Sorry NYT, Babies Can Feel Pain At 20 Weeks

August 5th, 2013 1:00 PM

In his August 2 article, Theory On Pain Is Driving Rules For Abortion, New York Times's Erik Eckholm set about to critique how the "theory" of fetal pain is driving a push by pro-lifers for state laws tightening up abortion restrictions. Yet, in trying to convince readers that "fetal pain" is a fringe medical theory, he failed to cite any mainstream medical journal that explicitly rules out the probability that unborn children feel pain in the womb.

“[M]ost scientists and medical associations say that perception of pain is impossible without brain developments that occur well after 20 weeks,” Eckholm insisted, overlooking a 1999 British Journal of Obstetrics and Gynecology study finding:

The most important evidence [of fetal pain] is anatomical. For the fetus to feel pain, it is necessary for the requisite nociceptive pathways to be developed. This involves neural connections between peripheral receptors and the spinal cord, upward transmission via the spinal cord to the thalamus, and from there to the outer cerebral layers.

Those pathways are developed at 20 weeks, therefore, an unborn baby at the point in the pregnancy can feel pain.  How much pain is a different story, but as Jordan Gonzalez of the American Spectator explained last June:

Among the scientific jargon lies a key word – “nociception,” which has to do with nociceptive neurons.
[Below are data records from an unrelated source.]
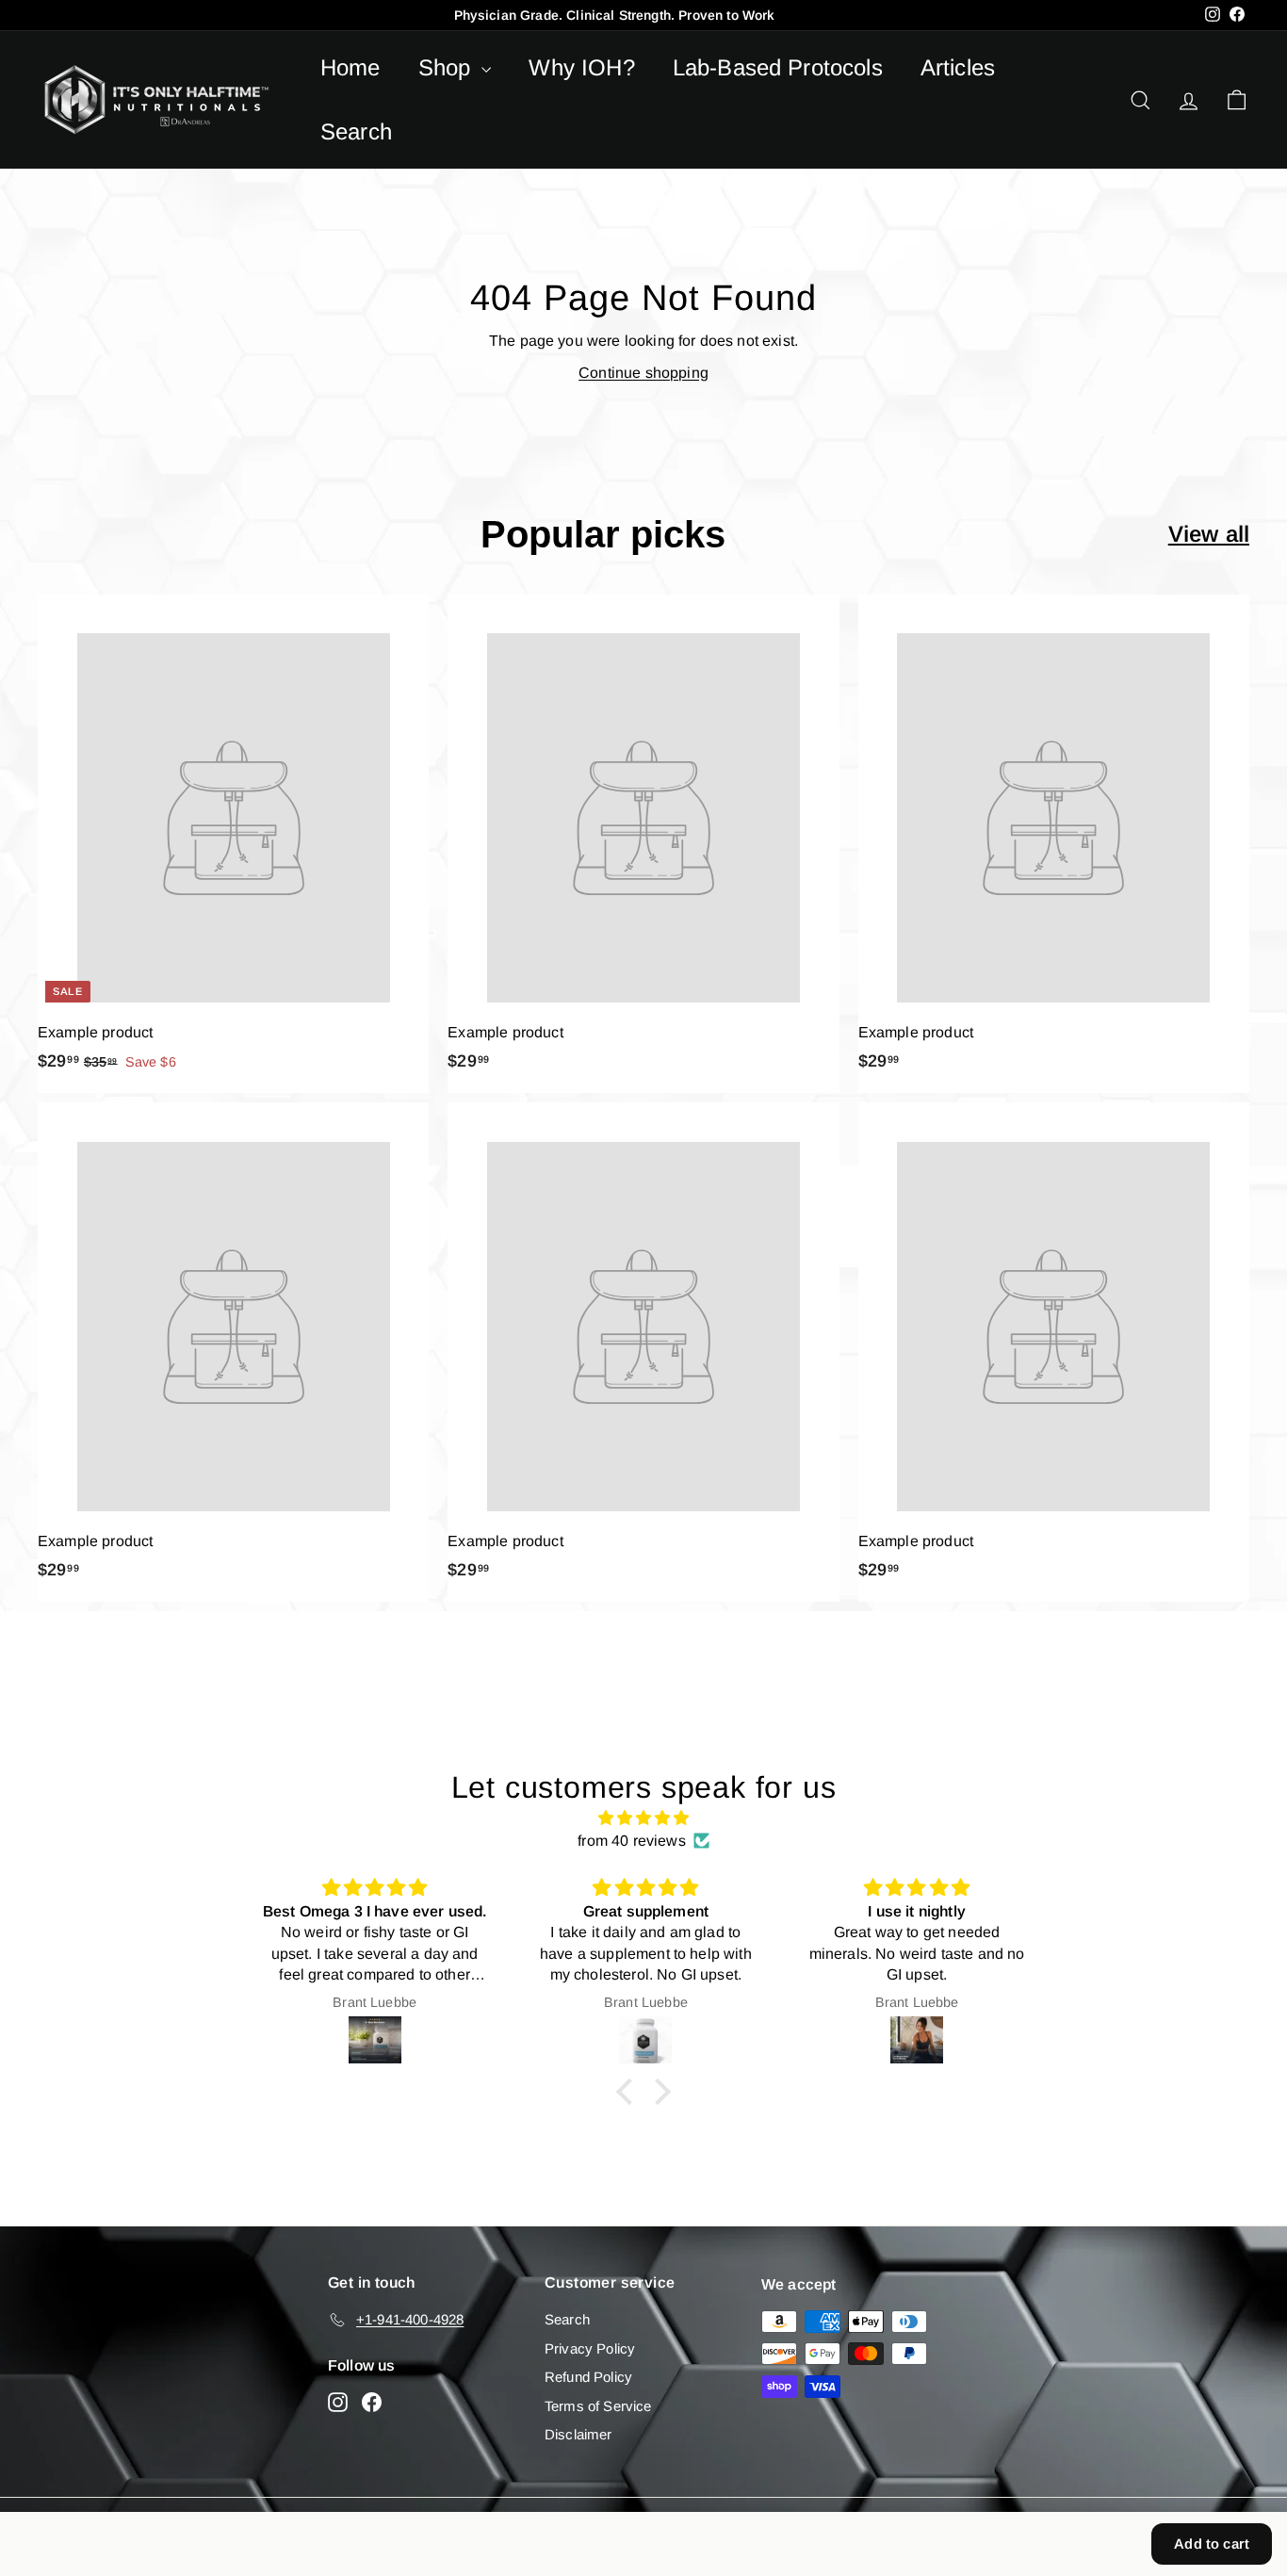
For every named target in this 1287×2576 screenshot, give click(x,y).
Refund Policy (588, 2377)
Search (356, 131)
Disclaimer (578, 2434)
These “generate trains of action potentials in response to painful stimuli, and the frequency of firing signals the intensity of the pain.” In other words, they are what make pain painful. Glover and Fisk say that “most incoming pathways, including nociceptive ones, are routed through the thalamus and, as stated above, penetrate the subplate zone from about 17 weeks” into a pregnancy.

[…]

“Given the anatomical evidence, it is possible that the fetus can feel pain from 20 weeks and is caused distress by interventions from as early as 15 or 16 weeks. This sets a limit to the earliest stage that analgesia might be considered


Now, before abortion rights absolutists go crazy, the doctors involved in the study weren't pushing an anti-abortion message – they simply concluded that a painkiller should probably be administered before an abortion is executed.

But the fact remains, an unborn baby being ripped limb from limb in the womb will most likely feel pain.

Is it any wonder then that most voters, including many self-described pro-choicers, are okay with limiting if not outright banning abortions after 20 weeks, as Eckholm himself noted by citing Gallup poll results? 

Nonetheless, Eckholm egregiously ended his piece by favorably citing infamous late-term abortionist Leroy Carhart, all the while omitting that Carhart's late-term abortion clinic in Maryland was the subject of a state investigation after patient Jennifer Morbelli died subsequent to a botched abortion. While the medical examiner cleared Carhart of any responsibility, it's highly unlikely Morbelli would have died had she not carried the child to term and given birth in a hospital, where any complications from delivery could have been immediately treated.